By Prof. Bob Hutkins, PhD, University of Nebraska Lincoln, USA

Many ISAPPers remember when fermented foods attracted hardly any serious attention from scientists outside the field. Certainly, most clinicians and health professionals gave little notice to fermented foods. In the decades before there were artisan bakeries and microbreweries proliferating on Main Street USA, even consumers did not seem very interested in fermented foods.

When I began my graduate program at the University of Minnesota in 1980, I was very interested in microbiology, but I did not know a lot about fermented foods. Accordingly, I was offered two possible research projects. One involved growing flasks of Staphylococcus aureus, concentrating the enterotoxins, feeding that material to lab animals, and then waiting for the emetic response.

My other option was to study how the yogurt bacterium, Streptococcus thermophilus, metabolized lactose in milk. This was the easiest career choice ever, and the rest, as they say, is history.

Indeed, that lab at Minnesota was one of only a handful in North America that conducted research on the physiology, ecology, and genetics of microbes important in fermented foods. Of the few labs in North America delving into fermented foods, most emphasized dairy fermentations, although some studied vegetable, meat, beer, wine, and bread fermentations. Globally, labs in Europe, Japan, Korea, Australia, and New Zealand were more engaged in fermented foods research than we were in North America, but overall, the field did not draw high numbers of interested researchers or students.

That’s not to say there weren’t exciting and important research discoveries occurring. Most research at that time was focused on the relevant functional properties of the microbes. This included carbohydrate and protein metabolism, flavor and texture development, tolerance to acid and salt, bacteriocin production, and bacteriophage resistance. Despite their importance, even fewer labs studied yeasts and molds, and the focus was on lactic acid bacteria.

Other researchers were more interested in the health benefits of fermented foods. Again, yogurt and other cultured dairy foods attracted the most interest. According to PubMed, there were about 70 randomized clinical trials (RCTs) with yogurt as the intervention between 1981 and 2001. Over the next 20 years, there were more than 400 yogurt RCTs.

Fast forward a generation or two to 2021, and now fermented foods and beverages are all the rage. Certainly, having the molecular tools to sequence genomes and interrogate entire microbiomes of these foods has contributed to this new-found interest. Scanning the recent literature, there are dozens of published papers on microbiomes (and metabolomes) of dozens of fermented foods, including kombucha (and their associated symbiotic cultures of bacteria and yeast, known as SCOBYs), kefir, kimchi, beer (and barrels), cheese (and cheese rinds), wine, vinegar, miso and soy sauce, and dry fermented sausage.

It’s not just fermentation researchers who are interested in fermented foods.

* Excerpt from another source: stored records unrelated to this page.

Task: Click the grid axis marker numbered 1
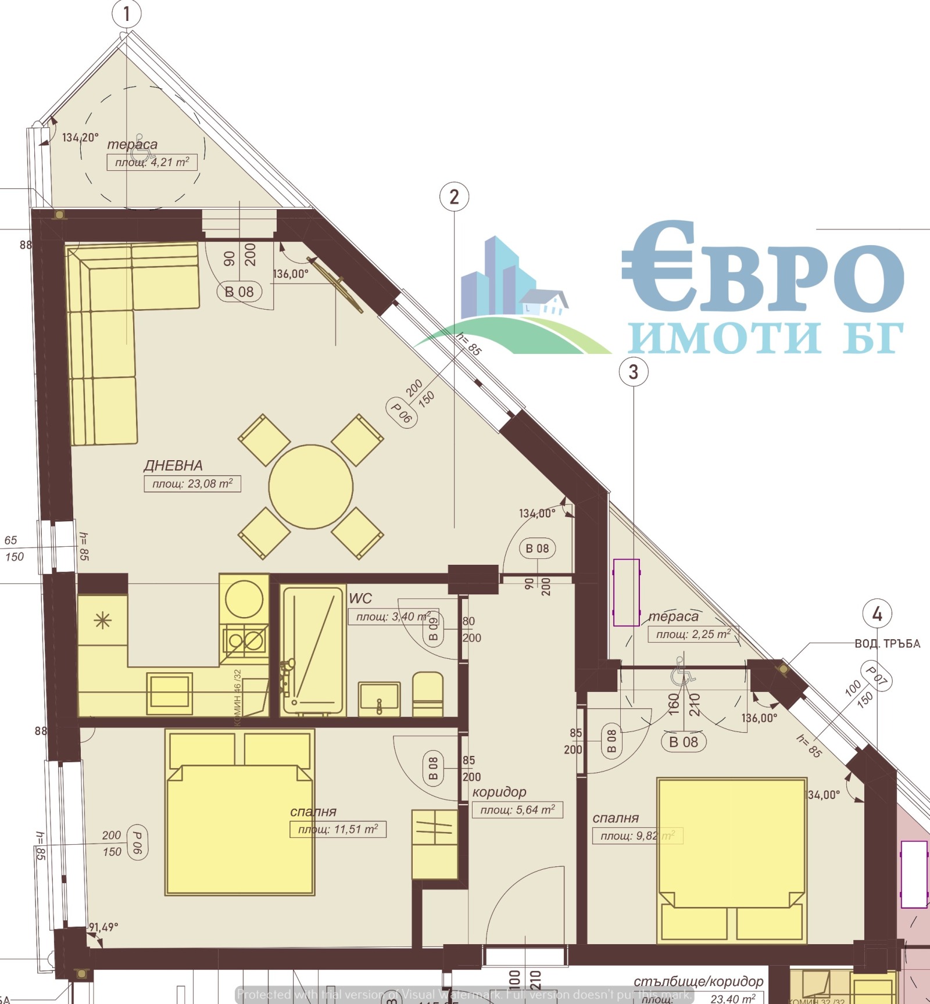pos(127,13)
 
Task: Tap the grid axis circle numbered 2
pos(454,197)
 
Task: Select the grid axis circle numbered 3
pos(633,371)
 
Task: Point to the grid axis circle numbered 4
pos(877,614)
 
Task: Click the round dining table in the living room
pos(310,487)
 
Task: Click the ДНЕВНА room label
pos(173,465)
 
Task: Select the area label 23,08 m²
pos(192,483)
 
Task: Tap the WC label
pos(360,598)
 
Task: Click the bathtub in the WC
pos(313,650)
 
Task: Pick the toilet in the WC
pos(428,694)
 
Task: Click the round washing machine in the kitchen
pos(244,598)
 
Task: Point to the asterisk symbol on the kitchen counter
pos(102,621)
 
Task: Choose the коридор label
pos(499,792)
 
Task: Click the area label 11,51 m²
pos(338,829)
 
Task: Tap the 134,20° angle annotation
pos(80,138)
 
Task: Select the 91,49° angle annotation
pos(103,927)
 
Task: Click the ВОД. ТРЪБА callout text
pos(887,644)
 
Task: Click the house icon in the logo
pos(543,302)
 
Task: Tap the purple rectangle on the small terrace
pos(627,593)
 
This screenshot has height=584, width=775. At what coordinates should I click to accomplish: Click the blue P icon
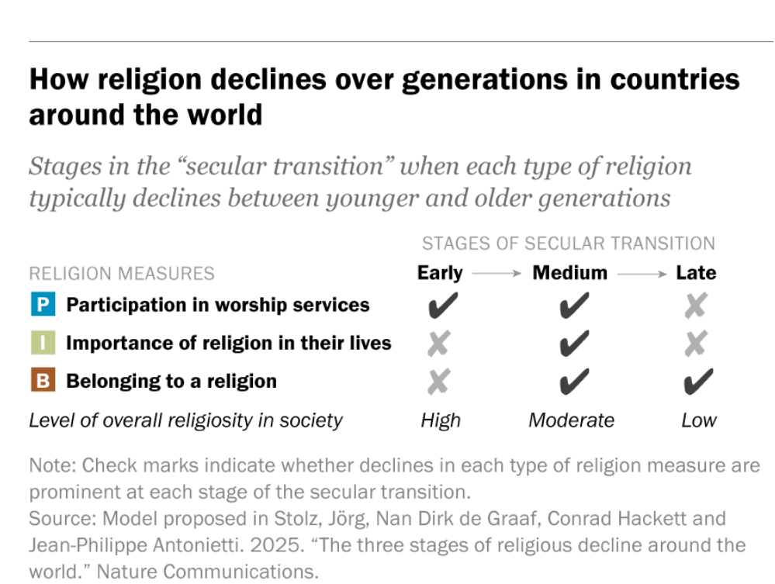pyautogui.click(x=43, y=305)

For ecologists and systems biologists, fermented foods serve as model systems to understand succession and community dynamics and how different groups of bacteria, yeast, and mold compete for resources.

Moreover, consumers can benefit when companies that manufacture fermented foods take advantage of these tools. The data obtained from fermented food microbiota analyses can help to correlate microbiome composition to quality attributes or identify potential sources of contamination.

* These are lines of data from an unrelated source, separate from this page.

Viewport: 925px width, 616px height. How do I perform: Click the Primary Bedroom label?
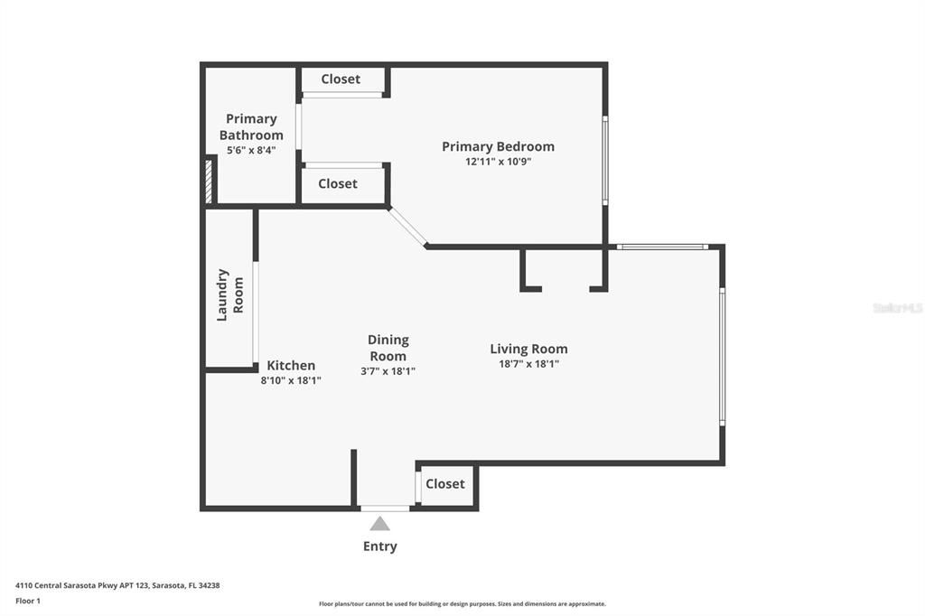(498, 146)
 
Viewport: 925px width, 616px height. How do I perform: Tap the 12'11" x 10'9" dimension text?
(498, 162)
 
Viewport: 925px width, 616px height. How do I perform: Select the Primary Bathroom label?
(251, 126)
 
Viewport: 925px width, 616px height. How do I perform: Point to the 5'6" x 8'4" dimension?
(251, 150)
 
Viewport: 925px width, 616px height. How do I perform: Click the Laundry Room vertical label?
(229, 294)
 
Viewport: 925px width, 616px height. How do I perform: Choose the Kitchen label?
(291, 366)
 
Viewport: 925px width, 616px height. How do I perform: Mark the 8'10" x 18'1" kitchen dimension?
(291, 380)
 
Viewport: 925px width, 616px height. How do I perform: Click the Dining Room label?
(388, 348)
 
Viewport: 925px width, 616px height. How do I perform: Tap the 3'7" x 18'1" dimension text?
(388, 371)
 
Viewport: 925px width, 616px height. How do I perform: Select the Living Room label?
(528, 349)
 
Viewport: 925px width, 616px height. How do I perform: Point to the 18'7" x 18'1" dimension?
(528, 364)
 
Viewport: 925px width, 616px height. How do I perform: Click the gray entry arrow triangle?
(380, 524)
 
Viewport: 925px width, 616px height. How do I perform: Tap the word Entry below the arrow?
(380, 546)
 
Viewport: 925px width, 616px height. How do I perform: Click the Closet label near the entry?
(444, 484)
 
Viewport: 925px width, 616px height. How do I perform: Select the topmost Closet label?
(341, 79)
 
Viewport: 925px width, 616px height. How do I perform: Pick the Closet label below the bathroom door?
(338, 183)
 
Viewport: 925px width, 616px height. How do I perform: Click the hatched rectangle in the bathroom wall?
(208, 180)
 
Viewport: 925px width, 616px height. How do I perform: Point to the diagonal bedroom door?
(407, 227)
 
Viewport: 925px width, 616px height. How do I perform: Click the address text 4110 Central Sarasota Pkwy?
(117, 585)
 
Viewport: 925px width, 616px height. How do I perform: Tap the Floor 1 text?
(28, 601)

Importantly, it is also now possible to screen microbiomes of fermented foods for gene clusters that encode potential health traits. Indeed, in addition to microbiome analyses of fermented foods, assessing their health benefits is now driving much of the research wave.

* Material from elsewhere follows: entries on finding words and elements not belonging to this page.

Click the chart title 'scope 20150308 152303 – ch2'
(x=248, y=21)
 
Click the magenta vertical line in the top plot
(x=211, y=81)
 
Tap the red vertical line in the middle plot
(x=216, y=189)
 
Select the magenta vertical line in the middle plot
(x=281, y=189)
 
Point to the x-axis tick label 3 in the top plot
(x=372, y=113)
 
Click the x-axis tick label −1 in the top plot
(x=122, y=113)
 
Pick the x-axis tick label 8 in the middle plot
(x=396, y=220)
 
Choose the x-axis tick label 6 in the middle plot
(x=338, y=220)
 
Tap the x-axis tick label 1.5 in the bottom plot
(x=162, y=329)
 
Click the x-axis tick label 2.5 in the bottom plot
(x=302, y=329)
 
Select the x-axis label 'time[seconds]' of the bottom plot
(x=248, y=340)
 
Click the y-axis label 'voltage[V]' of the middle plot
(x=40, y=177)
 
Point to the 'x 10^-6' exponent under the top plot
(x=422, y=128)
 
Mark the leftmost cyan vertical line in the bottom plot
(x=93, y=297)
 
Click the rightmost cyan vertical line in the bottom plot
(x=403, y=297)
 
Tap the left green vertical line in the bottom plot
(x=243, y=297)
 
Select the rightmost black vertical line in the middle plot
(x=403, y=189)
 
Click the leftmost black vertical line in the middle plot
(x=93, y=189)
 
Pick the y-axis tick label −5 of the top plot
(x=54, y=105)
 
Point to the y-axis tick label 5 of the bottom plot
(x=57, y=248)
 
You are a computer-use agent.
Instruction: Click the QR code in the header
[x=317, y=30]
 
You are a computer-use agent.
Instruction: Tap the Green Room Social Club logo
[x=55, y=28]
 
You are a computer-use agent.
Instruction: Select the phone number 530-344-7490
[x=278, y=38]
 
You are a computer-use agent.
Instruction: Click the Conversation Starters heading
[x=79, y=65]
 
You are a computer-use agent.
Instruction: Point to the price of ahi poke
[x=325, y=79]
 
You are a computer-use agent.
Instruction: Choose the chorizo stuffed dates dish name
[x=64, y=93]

As mentioned above, more than 400 yogurt RCTs were published in the past two decades, but alas, there were far fewer RCTs reported for other fermented foods. This situation, however, is already changing. The widely reported fiber and fermented foods clinical trial led by Stanford researchers was published in Cell earlier this year and showed both microbiome and immune effects. Other RCTs are now in various stages, according to clinicaltrials.gov.

Twenty years ago, when ISAPP was formed, I suspect few of us would have imagined that the science of fermented foods would be an ISAPP priority. If you need proof that it is, look no further than the 2021 consensus paper on fermented foods. It remains one of the most highly viewed papers published by Nature Reviews Gastroenterology and Hepatology.

Further evidence of the broad interest in fermented foods was the recently held inaugural meeting of The Fermentation Association. Participants included members of the fermented foods industry, culture suppliers, nutritionists, chefs, food writers, journalists, retailers, scientists and researchers.

Several ISAPP board members also presented seminars, including this one who remains very happy to have made a career of studying fermented foods rather than the emetic response of microbial toxins.